(What to produce) Rewrite the records, starting with the line containing "Given: Open the 类型 layer filter dropdown" and going on through the line containing "Looking at the screenshot, I should click(x=590, y=281).", as a two-column CSV with the columns text and answer. Give one row per record, and put each value in a single quoted field with its line breaks replaced by spaces.

(Extracted information)

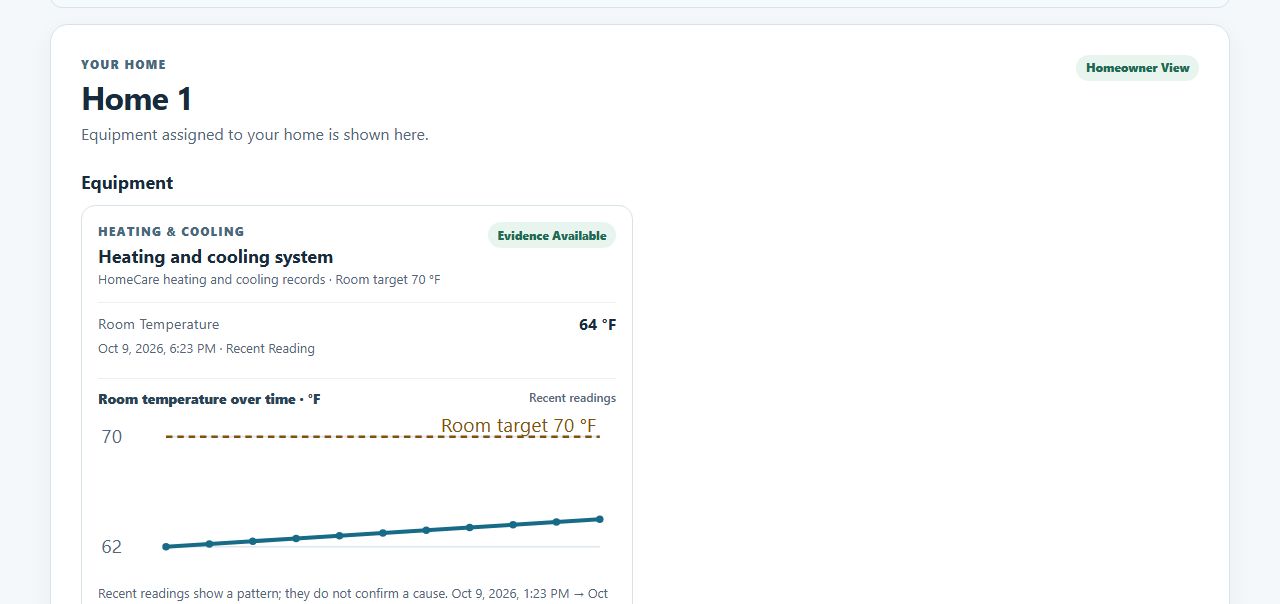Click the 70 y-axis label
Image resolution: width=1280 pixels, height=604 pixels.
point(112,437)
...
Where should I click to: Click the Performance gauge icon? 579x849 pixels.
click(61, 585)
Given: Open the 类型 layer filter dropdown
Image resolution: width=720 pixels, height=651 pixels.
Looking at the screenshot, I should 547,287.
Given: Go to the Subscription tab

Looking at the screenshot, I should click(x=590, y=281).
---
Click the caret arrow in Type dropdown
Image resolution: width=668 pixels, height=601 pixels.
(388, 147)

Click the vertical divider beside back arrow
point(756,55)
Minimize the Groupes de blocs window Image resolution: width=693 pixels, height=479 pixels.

(Answer below)
text,answer
"Given: Open the 类型 layer filter dropdown Image resolution: width=720 pixels, height=651 pixels.","Looking at the screenshot, I should 547,287."
"Given: Go to the Subscription tab","Looking at the screenshot, I should click(x=590, y=281)."